Produce an exact transcript of all the records.

Start of Material for this task

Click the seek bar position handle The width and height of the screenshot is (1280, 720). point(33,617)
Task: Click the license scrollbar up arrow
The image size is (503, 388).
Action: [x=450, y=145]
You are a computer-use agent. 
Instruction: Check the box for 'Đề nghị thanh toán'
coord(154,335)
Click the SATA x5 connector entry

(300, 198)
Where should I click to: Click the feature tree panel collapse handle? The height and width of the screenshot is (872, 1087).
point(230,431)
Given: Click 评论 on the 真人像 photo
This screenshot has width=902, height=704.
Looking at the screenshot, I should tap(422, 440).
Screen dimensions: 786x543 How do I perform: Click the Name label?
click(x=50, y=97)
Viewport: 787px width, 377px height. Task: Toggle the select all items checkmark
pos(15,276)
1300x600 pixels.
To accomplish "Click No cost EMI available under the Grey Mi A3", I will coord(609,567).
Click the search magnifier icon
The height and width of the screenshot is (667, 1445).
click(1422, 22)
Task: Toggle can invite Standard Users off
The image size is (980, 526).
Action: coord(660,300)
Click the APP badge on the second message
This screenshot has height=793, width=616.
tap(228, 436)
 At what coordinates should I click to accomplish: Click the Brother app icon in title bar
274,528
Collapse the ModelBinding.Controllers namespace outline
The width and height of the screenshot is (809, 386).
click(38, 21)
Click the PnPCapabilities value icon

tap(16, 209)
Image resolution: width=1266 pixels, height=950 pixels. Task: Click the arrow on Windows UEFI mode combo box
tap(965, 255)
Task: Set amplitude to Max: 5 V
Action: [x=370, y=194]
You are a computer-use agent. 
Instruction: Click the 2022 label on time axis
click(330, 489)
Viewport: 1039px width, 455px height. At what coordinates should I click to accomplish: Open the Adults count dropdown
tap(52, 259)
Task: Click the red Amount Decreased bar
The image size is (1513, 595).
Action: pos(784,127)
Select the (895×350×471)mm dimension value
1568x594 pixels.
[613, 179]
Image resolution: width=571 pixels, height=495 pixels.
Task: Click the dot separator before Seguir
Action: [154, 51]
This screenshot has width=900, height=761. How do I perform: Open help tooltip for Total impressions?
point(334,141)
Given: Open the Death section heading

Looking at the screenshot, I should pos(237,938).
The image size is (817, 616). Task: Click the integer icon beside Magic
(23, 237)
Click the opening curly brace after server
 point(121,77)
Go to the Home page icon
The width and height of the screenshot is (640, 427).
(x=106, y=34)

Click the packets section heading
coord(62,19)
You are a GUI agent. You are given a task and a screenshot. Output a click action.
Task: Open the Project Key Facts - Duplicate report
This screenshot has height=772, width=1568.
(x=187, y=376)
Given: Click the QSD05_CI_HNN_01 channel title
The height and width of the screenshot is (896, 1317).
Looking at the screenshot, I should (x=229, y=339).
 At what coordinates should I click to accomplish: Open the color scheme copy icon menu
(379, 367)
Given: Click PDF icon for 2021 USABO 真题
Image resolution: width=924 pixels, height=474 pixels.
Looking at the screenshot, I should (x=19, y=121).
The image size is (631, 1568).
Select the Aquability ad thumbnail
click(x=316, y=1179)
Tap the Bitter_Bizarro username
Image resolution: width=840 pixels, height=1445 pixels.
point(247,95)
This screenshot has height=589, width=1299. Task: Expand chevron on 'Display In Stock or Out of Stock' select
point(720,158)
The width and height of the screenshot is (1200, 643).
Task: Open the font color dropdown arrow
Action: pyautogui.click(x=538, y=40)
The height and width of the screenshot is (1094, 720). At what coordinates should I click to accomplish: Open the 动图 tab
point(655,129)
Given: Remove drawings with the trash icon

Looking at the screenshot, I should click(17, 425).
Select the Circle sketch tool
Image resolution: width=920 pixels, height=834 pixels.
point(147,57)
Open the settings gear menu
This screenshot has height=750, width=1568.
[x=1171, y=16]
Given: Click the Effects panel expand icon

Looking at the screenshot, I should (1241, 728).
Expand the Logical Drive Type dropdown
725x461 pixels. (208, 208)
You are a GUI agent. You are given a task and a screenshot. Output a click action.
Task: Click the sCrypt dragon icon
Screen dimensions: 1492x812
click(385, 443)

End of Material for this task

**Answer to this exercise:**
Click the seek bar position handle The width and height of the screenshot is (1280, 720). point(33,617)
Task: Click the license scrollbar up arrow
The image size is (503, 388).
Action: [x=450, y=145]
You are a computer-use agent. 
Instruction: Check the box for 'Đề nghị thanh toán'
coord(154,335)
Click the SATA x5 connector entry

(300, 198)
Where should I click to: Click the feature tree panel collapse handle? The height and width of the screenshot is (872, 1087).
point(230,431)
Given: Click 评论 on the 真人像 photo
This screenshot has width=902, height=704.
Looking at the screenshot, I should tap(422, 440).
Screen dimensions: 786x543 How do I perform: Click the Name label?
click(x=50, y=97)
Viewport: 787px width, 377px height. Task: Toggle the select all items checkmark
pos(15,276)
1300x600 pixels.
To accomplish "Click No cost EMI available under the Grey Mi A3", I will coord(609,567).
Click the search magnifier icon
The height and width of the screenshot is (667, 1445).
click(1422, 22)
Task: Toggle can invite Standard Users off
The image size is (980, 526).
Action: coord(660,300)
Click the APP badge on the second message
This screenshot has height=793, width=616.
tap(228, 436)
 At what coordinates should I click to accomplish: Click the Brother app icon in title bar
274,528
Collapse the ModelBinding.Controllers namespace outline
The width and height of the screenshot is (809, 386).
click(38, 21)
Click the PnPCapabilities value icon

tap(16, 209)
Image resolution: width=1266 pixels, height=950 pixels. Task: Click the arrow on Windows UEFI mode combo box
tap(965, 255)
Task: Set amplitude to Max: 5 V
Action: [x=370, y=194]
You are a computer-use agent. 
Instruction: Click the 2022 label on time axis
click(330, 489)
Viewport: 1039px width, 455px height. At what coordinates should I click to accomplish: Open the Adults count dropdown
tap(52, 259)
Task: Click the red Amount Decreased bar
The image size is (1513, 595).
Action: pos(784,127)
Select the (895×350×471)mm dimension value
1568x594 pixels.
[613, 179]
Image resolution: width=571 pixels, height=495 pixels.
Task: Click the dot separator before Seguir
Action: [154, 51]
This screenshot has width=900, height=761. How do I perform: Open help tooltip for Total impressions?
point(334,141)
Given: Open the Death section heading

Looking at the screenshot, I should pos(237,938).
The image size is (817, 616). Task: Click the integer icon beside Magic
(23, 237)
Click the opening curly brace after server
 point(121,77)
Go to the Home page icon
The width and height of the screenshot is (640, 427).
(x=106, y=34)

Click the packets section heading
coord(62,19)
You are a GUI agent. You are given a task and a screenshot. Output a click action.
Task: Open the Project Key Facts - Duplicate report
This screenshot has height=772, width=1568.
(x=187, y=376)
Given: Click the QSD05_CI_HNN_01 channel title
The height and width of the screenshot is (896, 1317).
Looking at the screenshot, I should (x=229, y=339).
 At what coordinates should I click to accomplish: Open the color scheme copy icon menu
(379, 367)
Given: Click PDF icon for 2021 USABO 真题
Image resolution: width=924 pixels, height=474 pixels.
Looking at the screenshot, I should (x=19, y=121).
The image size is (631, 1568).
Select the Aquability ad thumbnail
click(x=316, y=1179)
Tap the Bitter_Bizarro username
Image resolution: width=840 pixels, height=1445 pixels.
point(247,95)
This screenshot has height=589, width=1299. Task: Expand chevron on 'Display In Stock or Out of Stock' select
point(720,158)
The width and height of the screenshot is (1200, 643).
Task: Open the font color dropdown arrow
Action: pyautogui.click(x=538, y=40)
The height and width of the screenshot is (1094, 720). At what coordinates should I click to accomplish: Open the 动图 tab
point(655,129)
Given: Remove drawings with the trash icon

Looking at the screenshot, I should click(17, 425).
Select the Circle sketch tool
Image resolution: width=920 pixels, height=834 pixels.
point(147,57)
Open the settings gear menu
This screenshot has height=750, width=1568.
[x=1171, y=16]
Given: Click the Effects panel expand icon

Looking at the screenshot, I should (1241, 728).
Expand the Logical Drive Type dropdown
725x461 pixels. (208, 208)
You are a GUI agent. You are given a task and a screenshot. Output a click action.
Task: Click the sCrypt dragon icon
Screen dimensions: 1492x812
click(385, 443)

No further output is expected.